Like the English copies of the London poem, this English copy of an echt Dunbar poem does not have his name on it. He was the least known in England of the major Scots makars, easily eclipsed in the 16th century by Douglas and David Lyndsay, but the gradual decline in this period of Dunbar’s reputation in Scotland is equally striking. He raced into print ahead of several of his contemporaries, probably because of his Court assocation with the printer, Walter Chepman, but after Chepman and Myllar’s edition of 1508 none of his work was printed until the 18th century and his poems survive primarily in manuscript. That medium remained as important as print for the transmission of literature in Scotland throughout the 16th century; indeed some Court writers positively shunned print. But the apparently complete confinement of Dunbar’s poems to manuscript after his lifetime is still remarkable. Henryson, Douglas and Lyndsay were published throughout the 16th century by Scottish printers, but not Dunbar. His poems are found principally in the two major and massive miscellanies dating from the second half of the century, the Bannatyne MS (c.1568) and the Maitland Folio MS (c.1570-86). Dunbar was clearly thought important by the compilers, but when the Maitland Folio MS was itself copied by John Reidpeth in the third decade of the 17th century, Dunbar’s poems were treated selectively. In the same way, his influence on other Scottish poets was at its peak in the quarter-century after his death and is particularly evident in the 1530s. Although it can still be detected in later 16th-century writers like Alexander Scott and Alexander Montgomerie (notably in the latter’s flyting with Hume of Polwarth), there is little explicit reference to Dunbar himself, while Douglas and Lyndsay are often mentioned.

Much of Dunbar’s output was, of course, occasional – shortish poems on things or people at Court – and thus tended to circulate in manuscript rather than print and to have a limited shelf-life. Nor would it have been easy to print his devotional writing after the Scottish Reformation. But even if we exclude these pieces, it remains the case that his work slips from view more rapidly than that of his peers or successors.
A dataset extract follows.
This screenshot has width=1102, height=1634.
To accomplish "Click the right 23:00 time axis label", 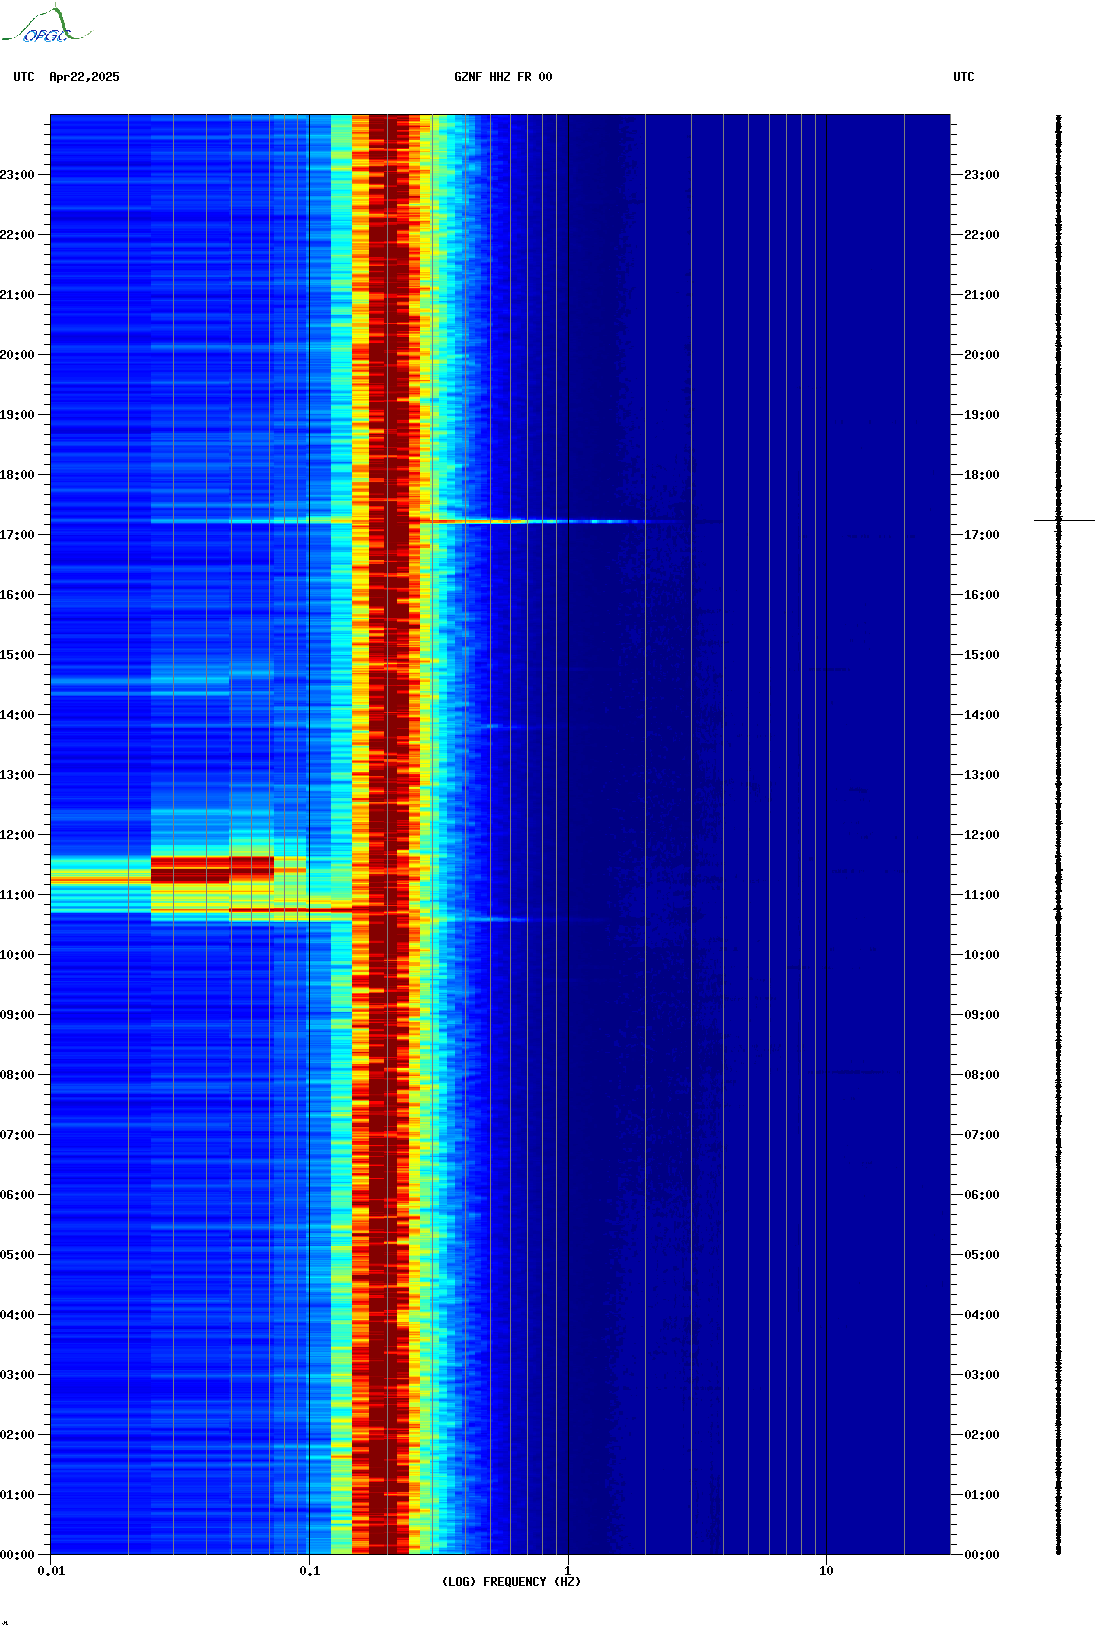I will tap(981, 175).

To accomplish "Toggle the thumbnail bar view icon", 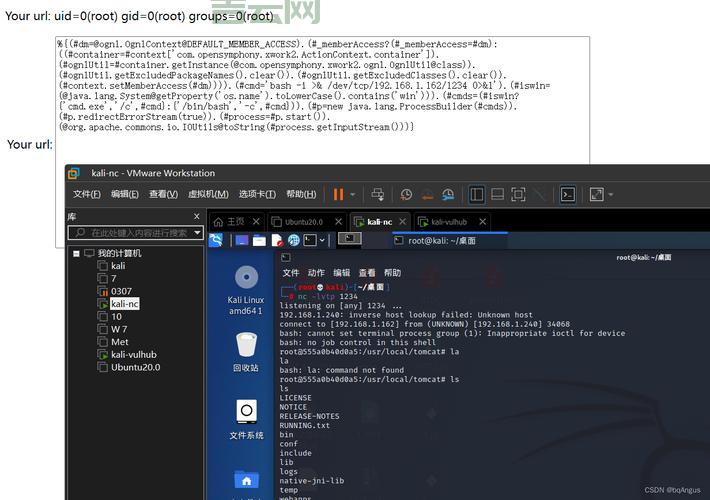I will 498,194.
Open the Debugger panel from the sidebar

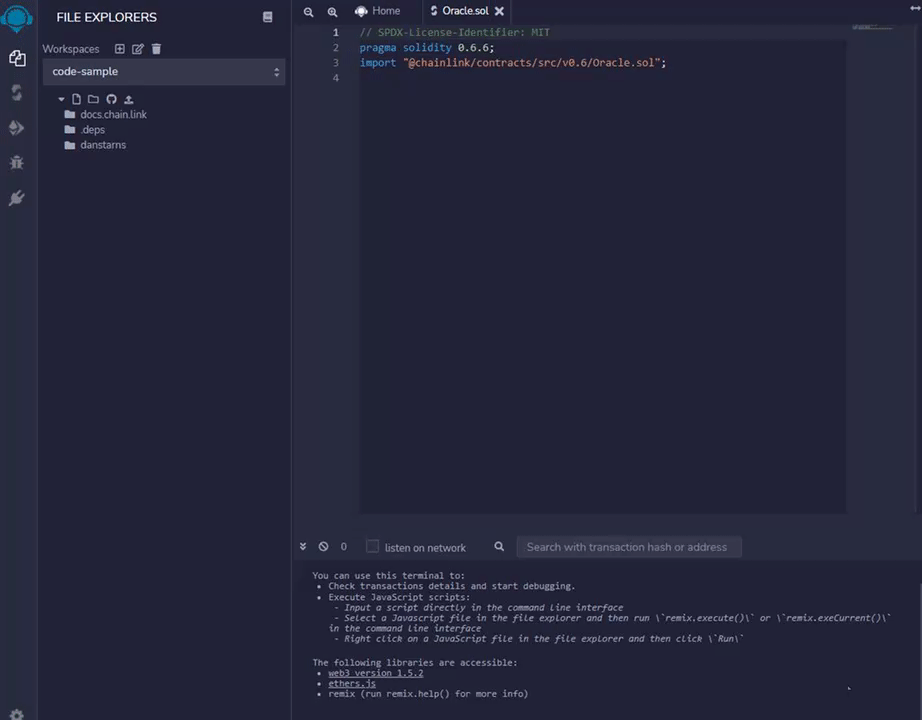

His linguistically rebarbative works would not anglicise as readily as, say, Henryson’s, and thus may have had less appeal to an English market, but they weren’t sufficiently ‘Scottish’ to warrant reprinting by Scottish printers such as Henry Charteris, who republished a quantity of older works, including the Bruce and the Wallace, for a demonstrably nationalist agenda in the late 16th century.

Dunbar’s poetry has continued to produce uncomfortable moments for even his strongest supporters. Allan Ramsay, who was the first to reprint many of Dunbar’s poems in The Ever Green (1724), commented in relation to ‘I that in heill wes’: ‘’Tis worthy of Notice how generously Mr. Dunbar pays his Respects to the Memory of the renowned Chaucer, Gower, and Lidgate, before he names his own Country Poets.’ A not unrelated desire to reclaim Dunbar as a Scottish rather than an English-inclined writer led Hugh MacDiarmid to exclude ‘The Thrissill and the Rois’ from his Selected Dunbar of 1952. But, as with Irvine Welsh, Dunbar’s use of things ‘Inglisch’ is self-conscious, thoughtful and interrogative; and it is only a part of what he does. His latest editor, recently awarded the Saltire Society’s prize for the Scottish Research Book of the year for this magisterial edition, is herself English and her publisher Scottish – a fitting mix for a poet with this particular heritage.